• [WHAT IS ASKED] Switch "down-arrow" to "up-arrow" in the lines starting with the line with "Task: Delete the" and going on through the line with "tap(149, 62)", and write those lines out again with nothing else changed. Leave the pictures out of your answer.

• [DATA LINES]

= = =

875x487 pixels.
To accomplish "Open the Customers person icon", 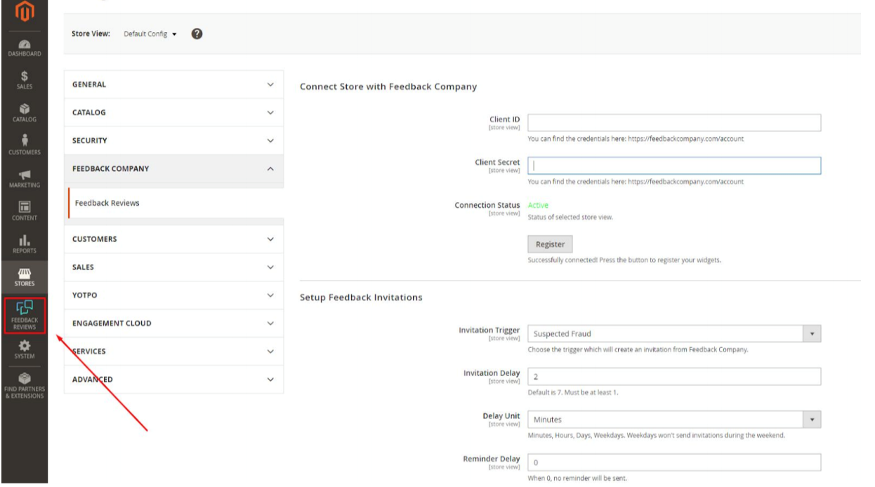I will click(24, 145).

= = =

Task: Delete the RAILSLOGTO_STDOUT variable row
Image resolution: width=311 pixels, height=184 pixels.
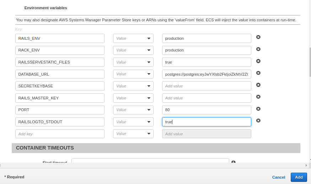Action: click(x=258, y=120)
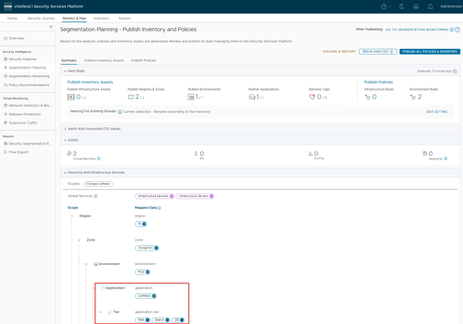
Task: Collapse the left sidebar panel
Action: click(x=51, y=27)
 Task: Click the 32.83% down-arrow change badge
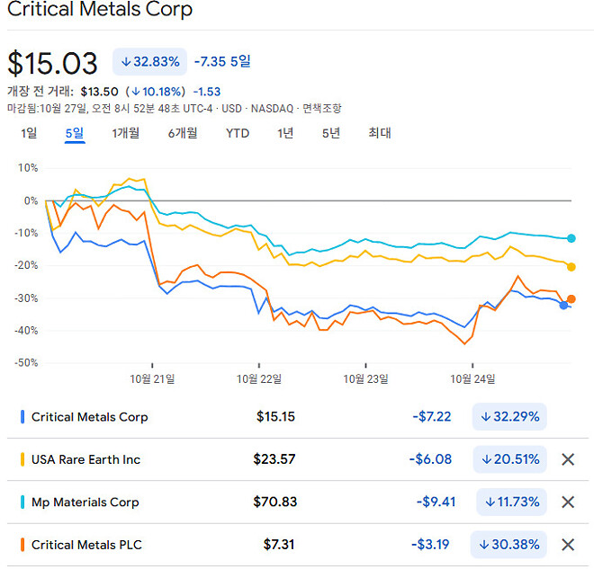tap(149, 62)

= = =

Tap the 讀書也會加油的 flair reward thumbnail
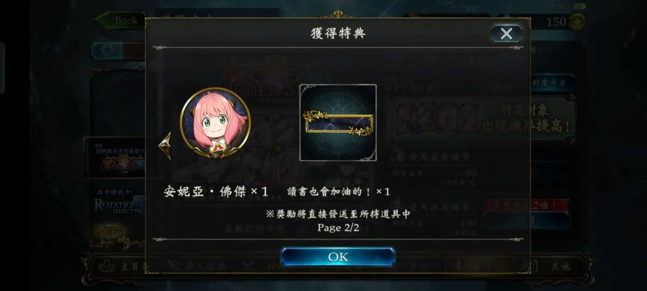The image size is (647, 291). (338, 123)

= = =

• [SOLUTION]
Task: Delete the RAILSLOGTO_STDOUT variable row
Image resolution: width=311 pixels, height=184 pixels.
Action: click(x=258, y=120)
Task: Collapse the left sidebar panel
Action: click(x=51, y=27)
 Task: Click the 32.83% up-arrow change badge
tap(149, 62)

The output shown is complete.